Spring 2025

Julia Vectored “Dot” Operations

De-Vectored Operations

  • Consider multiplying two lists of numbers together, pairwise:
x = [1,2,3];
y = [4,5,6];
z = []
for idx in 1:length(x)
   push!(z, x[idx]*y[idx]);
end
println("z = $z");
  • This is cumbersome and sequential
  • But those multiplications don’t depend on one another … they could be concurrent

Vectored Operations

Timing Things

function unsquare(x)
  result = similar(x)
  for idx in 1:length(x)
    result[idx] = √( x[idx]^2 )
  end
  return result
end

x = 1:100000
@time unsquare(x);
@time .√( x.^2 );

Estimating Pi

estimate(n) = 4*sum( (rand(n).^2 .+ rand(n).^2) .< 1 ) / n
estimate(100)
est = estimate(10000000)
abs(est - π)

Vectorization With Strings

string([1,2,3])
string.([1,2,3])
string([1,2,3], ["a", "b", "c"])
string.([1,2,3], ["a", "b", "c"])

Cool One-Liners in Julia

fib(n) = n ≤ 2 ? one(n) : fib(n-1) + fib(n-2)     # Fibonacci number
dist(X,Y) = .√sum((X-Y).^2, dims=2)               # Distance between every row vector betwen X and Y
norm(X) = X./sum(X, dims=2)                       # Normalize each row vector in a matrix
avglag(X) = sum(X[2:end] - X[1:end-1], dims=1) / (size(X)[1]-1)  # Average lag between numbers in a list

# Here's a cooler estimator for pi (Bailey-Borwein-Plouffe)
bppEstimate(n) = sum([(1/16^k) * sum([4,-2,-1,-1] ./ (8*k .+ [1,4,5,6]))  for k in 0:n])

The DataFrames Package

Install DataFrames and CSV

  • There is an external package that lets you manipulate data frames like R and pandas
  • There is also a package for reading and writing CSV files, and a generic one for delimited files
  • Also, for remote calls we’ll need the HTTP package
  • Install in the usual way
using Pkg;
Pkg.add(["DataFrames", "CSV", "DelimitedFiles", "HTTP"]);
using DataFrames, CSV, DelimitedFiles, HTTP;

Reading a CSV File

  • Assume there’s a file called foo.csv:
foo = DataFrame(CSV.File("foo.csv"))

Reading a CSV from the web

# Make a function to simplify this:
read_remote_csv(url) = DataFrame(CSV.File(HTTP.get(url).body));
df = read_remote_csv("https://raw.githubusercontent.com/mwaskom/seaborn-data/refs/heads/master/iris.csv")

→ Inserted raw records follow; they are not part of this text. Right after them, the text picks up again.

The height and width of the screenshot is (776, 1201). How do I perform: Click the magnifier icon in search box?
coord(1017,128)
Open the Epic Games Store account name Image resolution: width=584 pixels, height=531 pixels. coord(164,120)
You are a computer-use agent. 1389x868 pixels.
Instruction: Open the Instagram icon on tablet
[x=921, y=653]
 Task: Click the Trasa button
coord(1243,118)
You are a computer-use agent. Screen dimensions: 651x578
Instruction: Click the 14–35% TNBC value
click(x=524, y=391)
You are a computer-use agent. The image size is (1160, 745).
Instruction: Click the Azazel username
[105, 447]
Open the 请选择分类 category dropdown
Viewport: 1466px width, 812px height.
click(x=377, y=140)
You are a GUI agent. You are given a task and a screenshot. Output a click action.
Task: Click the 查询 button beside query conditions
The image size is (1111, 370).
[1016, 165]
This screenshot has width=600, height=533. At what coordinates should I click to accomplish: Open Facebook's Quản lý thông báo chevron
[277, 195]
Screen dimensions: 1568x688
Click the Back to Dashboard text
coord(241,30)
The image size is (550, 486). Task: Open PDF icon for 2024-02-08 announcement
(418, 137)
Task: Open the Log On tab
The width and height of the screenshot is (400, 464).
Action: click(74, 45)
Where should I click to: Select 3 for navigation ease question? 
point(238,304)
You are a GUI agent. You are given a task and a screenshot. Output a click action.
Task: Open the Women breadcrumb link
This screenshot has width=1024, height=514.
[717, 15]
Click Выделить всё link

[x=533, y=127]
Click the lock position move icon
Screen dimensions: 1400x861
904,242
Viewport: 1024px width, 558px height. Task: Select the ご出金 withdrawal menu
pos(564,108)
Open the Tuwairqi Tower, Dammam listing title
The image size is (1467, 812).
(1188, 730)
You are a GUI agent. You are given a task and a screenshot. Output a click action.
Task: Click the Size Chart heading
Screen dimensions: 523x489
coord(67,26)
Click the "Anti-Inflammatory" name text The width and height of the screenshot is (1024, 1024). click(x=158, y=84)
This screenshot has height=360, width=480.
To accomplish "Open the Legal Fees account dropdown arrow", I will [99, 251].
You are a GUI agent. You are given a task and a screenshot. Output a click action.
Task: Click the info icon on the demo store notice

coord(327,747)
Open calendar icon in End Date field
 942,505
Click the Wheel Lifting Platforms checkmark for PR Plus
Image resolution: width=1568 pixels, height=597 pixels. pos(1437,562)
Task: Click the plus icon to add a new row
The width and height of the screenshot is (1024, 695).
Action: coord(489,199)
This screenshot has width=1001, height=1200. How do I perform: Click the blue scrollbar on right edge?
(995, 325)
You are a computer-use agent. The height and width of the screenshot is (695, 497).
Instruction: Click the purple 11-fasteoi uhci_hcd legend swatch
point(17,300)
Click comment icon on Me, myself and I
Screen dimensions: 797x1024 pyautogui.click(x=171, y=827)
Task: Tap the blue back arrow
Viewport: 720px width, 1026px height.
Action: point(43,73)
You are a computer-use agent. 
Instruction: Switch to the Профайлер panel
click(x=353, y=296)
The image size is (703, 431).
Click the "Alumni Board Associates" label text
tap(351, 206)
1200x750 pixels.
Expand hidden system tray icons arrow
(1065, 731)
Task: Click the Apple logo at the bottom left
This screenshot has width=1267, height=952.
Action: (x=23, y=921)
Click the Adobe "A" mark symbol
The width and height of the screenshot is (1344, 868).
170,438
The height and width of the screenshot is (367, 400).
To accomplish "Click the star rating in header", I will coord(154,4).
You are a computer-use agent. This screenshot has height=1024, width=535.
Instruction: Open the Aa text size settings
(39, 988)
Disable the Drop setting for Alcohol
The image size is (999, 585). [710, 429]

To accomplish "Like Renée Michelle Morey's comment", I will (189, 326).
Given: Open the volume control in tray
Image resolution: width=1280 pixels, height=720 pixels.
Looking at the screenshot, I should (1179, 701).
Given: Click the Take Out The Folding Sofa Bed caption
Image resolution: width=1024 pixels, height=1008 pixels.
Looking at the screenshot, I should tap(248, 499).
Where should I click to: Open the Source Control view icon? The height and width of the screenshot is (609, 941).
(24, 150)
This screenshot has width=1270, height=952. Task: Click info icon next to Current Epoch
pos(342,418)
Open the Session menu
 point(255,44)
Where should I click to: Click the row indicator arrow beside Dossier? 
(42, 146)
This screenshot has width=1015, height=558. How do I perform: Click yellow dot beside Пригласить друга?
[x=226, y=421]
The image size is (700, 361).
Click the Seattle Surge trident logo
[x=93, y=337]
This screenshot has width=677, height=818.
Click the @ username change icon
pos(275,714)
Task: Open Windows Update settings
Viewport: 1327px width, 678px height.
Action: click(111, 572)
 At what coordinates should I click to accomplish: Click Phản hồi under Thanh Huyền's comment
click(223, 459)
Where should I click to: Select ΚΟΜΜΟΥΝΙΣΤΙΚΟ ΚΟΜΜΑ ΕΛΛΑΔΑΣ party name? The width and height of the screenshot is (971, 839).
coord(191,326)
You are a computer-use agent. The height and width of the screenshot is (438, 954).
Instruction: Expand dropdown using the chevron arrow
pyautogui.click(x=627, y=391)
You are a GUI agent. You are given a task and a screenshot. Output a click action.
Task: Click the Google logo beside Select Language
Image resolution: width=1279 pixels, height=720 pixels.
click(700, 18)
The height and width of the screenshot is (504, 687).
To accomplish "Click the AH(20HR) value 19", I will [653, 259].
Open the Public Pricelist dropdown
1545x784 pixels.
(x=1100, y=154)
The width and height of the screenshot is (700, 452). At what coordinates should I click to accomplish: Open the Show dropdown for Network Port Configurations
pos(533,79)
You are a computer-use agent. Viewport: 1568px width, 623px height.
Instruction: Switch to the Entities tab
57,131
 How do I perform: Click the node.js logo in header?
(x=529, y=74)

Accessing Parts of DataFrames

show(first(df, 5))
names(df)
first(df.sepal_length, 7)

Calling R and Python from Julia

The PyCall Package

  • Julia has an external package called PyCall that let’s you call Python directly
using Pkg
Pkg.add("PyCall")    # Install, just once
  • Here’s some documentation for it:

https://github.com/JuliaPy/PyCall.jl

Using the Built-In Python

  • By default Julia mantains it’s own version of Python, not your system Python
  • So you won’t necessarily have access to Python packages you’ve already installed
  • You can install Python packages with Conda
Pkg.build("PyCall") 
using Conda
Conda.add(["numpy", "pandas", "scipy", "matplotlib"])  

Using Your System Python

  • But you can use your system python:
ENV["PYTHON"] = "/opt/local/bin/python"
Pkg.build("PyCall")

Using PyCall

  • Once you have PyCall loaded, you can import any installed Python package you like with pyimport
  • Afterward, a lot of Python code can be directly called
np = pyimport("numpy");
x = np.random.normal(size=10, scale=2.5);
println("x = $x");

Calling Pandas from Inside Julia

pd = pyimport("pandas");
foo = pd.read_csv("foo.csv")
foo["Name"]

The RCall Package

The R Environment

  • You can drop into an R console from inside Julia by typing the $
  • You get back to the Julia prompt by pressing backspace (Windows) or delete (MacOS)
  • You can copy variables into the R environment from Julia using @rput
x = 3.1415;
@rput x;
  • You can copy variables out of the R environment from Julia using @rget
@rget y;
println("y = $y");

Using R Evaluation Strings

  • You can make a direct call using R strings:
x = R"rnorm(10)"
  • But results from R calls are special Robjects
  • If you want to convert R structures into Julia structures, use Rcopy
z = rcopy(R"rnorm(10)")
  • Or the other direction with robject

Multi-Line R Calls

rdf = robject(df);
@rput rdf;
R"""
  library(ggplot2)
  ggplot(rdf, aes(x=sepal_length, y=sepal_width, fill=species)) +
    geom_point(size=4, shape=21, color="black") +
    xlab("Sepal Length of Iris") + ylab("Sepal Width of Iris")
  """

Importing and Calling Directly

@rimport base as rbase
rbase.sum(df.sepal_length)
rcall(:summary, rdf)